The Mammoth - Splashin’ Safari, Indiana

The Mammoth at Splashin’ Safari is aptly named—it is HUGE! The coaster itself covers over three acres and is the longest water ride in the world, but the raft ride is where it gets its massive reputation. First, you ride your little round boat up a seven-story ramp on a gigantic conveyor belt. Then you travel just under half a mile, over hills, through dark tunnels, and under the open sky.


Jumeirah Sceirah - Wild Wadi Waterpark, Dubai

Jumeirah Sceirah, in Wild Wadi Waterpark in Dubai, was remodeled just this year and is one of the tallest and fastest vertical-drop waterslides outside of the US. From the 105ft tower, riders drop almost straight down and travel the full 350 feet of the slide in a matter of seconds, at top speeds of over 50mph. The slide tower itself is famed for its fantastic views of some of Dubai’s best-known structures, including the Burj Al Arab.

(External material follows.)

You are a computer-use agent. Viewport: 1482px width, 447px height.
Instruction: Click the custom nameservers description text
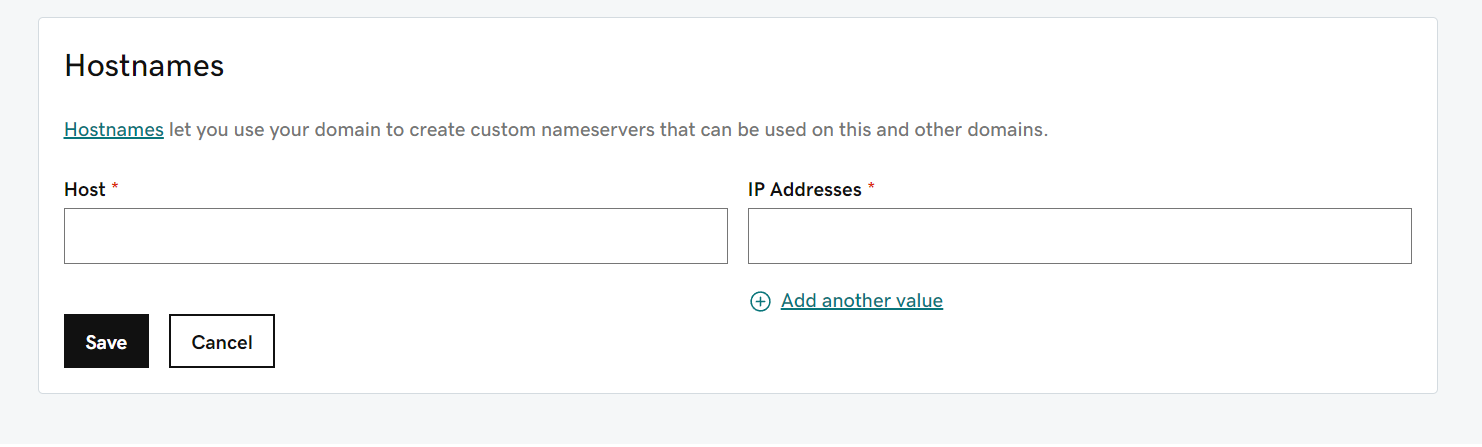pos(607,130)
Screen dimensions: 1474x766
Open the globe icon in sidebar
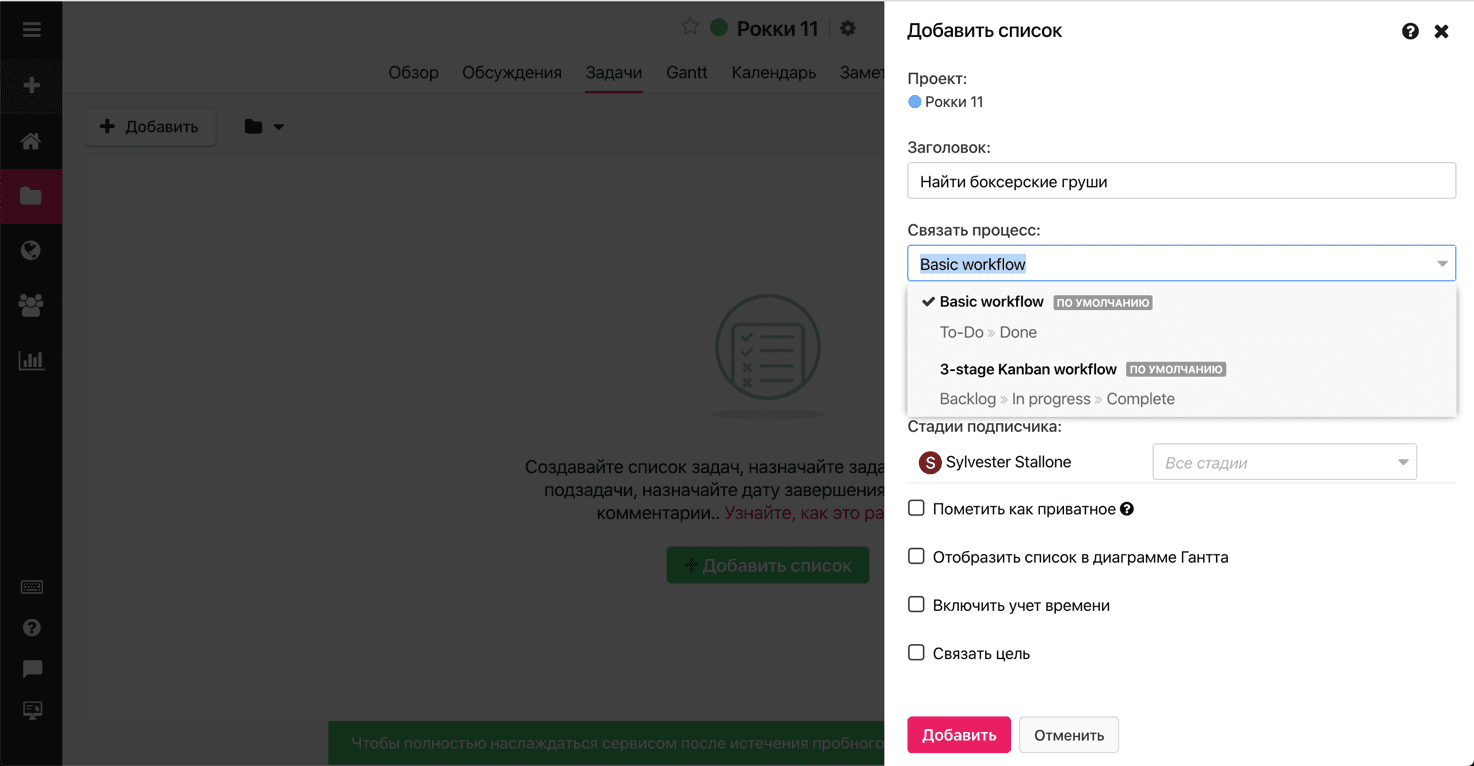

The Cyclone - World Waterpark, Canada

World Waterpark in Canada’s West Edmonton Mall is open year round, which must be nice when outdoor temperatures dip to 40 below. The Cyclone was the first slide with a 360-degree loop built in Canada, which has made it quite a popular attraction. It drops riders into a 55ft freefall before shooting them up into the nearly-vertical loop and then dropping them into the pool.

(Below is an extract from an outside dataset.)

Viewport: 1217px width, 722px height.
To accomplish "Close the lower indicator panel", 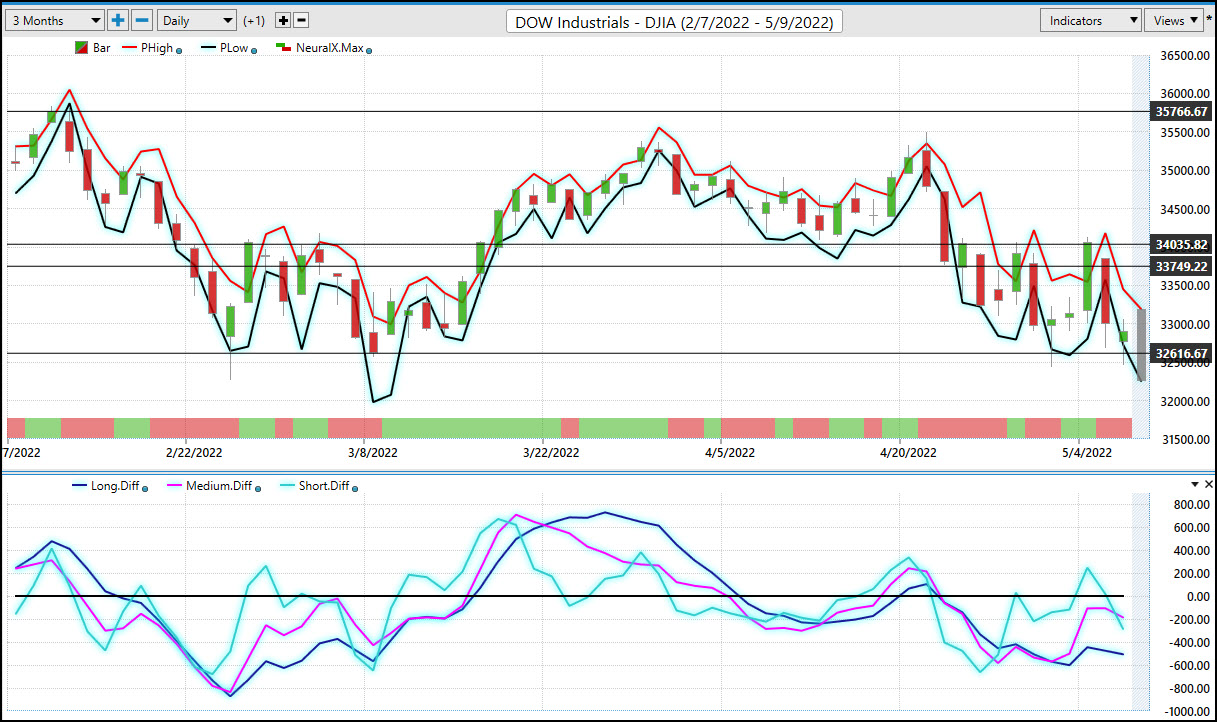I will [1208, 484].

Cliffhanger / F5 Twin Twisters - Schlitterbahn, Texas

This pair of waterslides is as different as night and day. The Cliffhanger is an open-air, nearly vertical chute that plunges riders 80 feet toward the earth at speeds of up to 35mph before depositing them in the pool. The F5 Twin Twisters (currently being remodeled as the “Screaming Serpents”), are a pair of enclosed tubes that wind around one another like DNA, hurling riders through fog and lights on their way to the serpents’ mouths.


Twister and Speedy - Sonnentherme Lutzmannsburg Thermal Spa, Austria

These slides are evenly matched, though with different strengths: Speedy has, of course, speed, while Twister has distance. Speedy starts 75 feet in the air and traverses over 460 feet of tubing, while Twister is a little more gentle but extends over 660 feet. Plus, it’s pretty fantastical how they wind around that tower like big cartoon snakes.

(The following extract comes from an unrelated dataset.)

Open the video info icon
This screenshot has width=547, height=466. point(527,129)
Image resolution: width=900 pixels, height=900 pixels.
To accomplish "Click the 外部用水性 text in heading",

Tantrum Alley - Wild Wadi Waterpark, Dubai

Another ride from Wild Wadi in Dubai, Tantrum Alley was the first waterslide in the world to contain three funnels. Four-person rafts are subjected to two huge drops, and then tumbled in all directions in what the park’s website calls the “tornadoes.” As intense as that sounds, it’s not as scary as it looks, as those big striped bowls aren’t part of Tantrum Alley but instead belong to its sister slide, the Burj Surj.


Summit Tower - Calypso Park, Canada

Another slide found in Canada, Summit Tower in Calypso Park is the tallest free-standing waterslide in North America. The tower provides the base for no fewer than 10 waterslides, all of which look totally amazing. Four slides known as the “Accelerators” start all the way at the top of the tower (90 feet up) and travel straight down over bumps and drops. Four more, called the “Family Twisters,” start at a friendlier 30ft height and wind their way back to the ground for a gentler ride. And finally, two matching and intertwined “AquaLoops” start 55 feet up and shoot the most daring watersliders through 360-degree loops.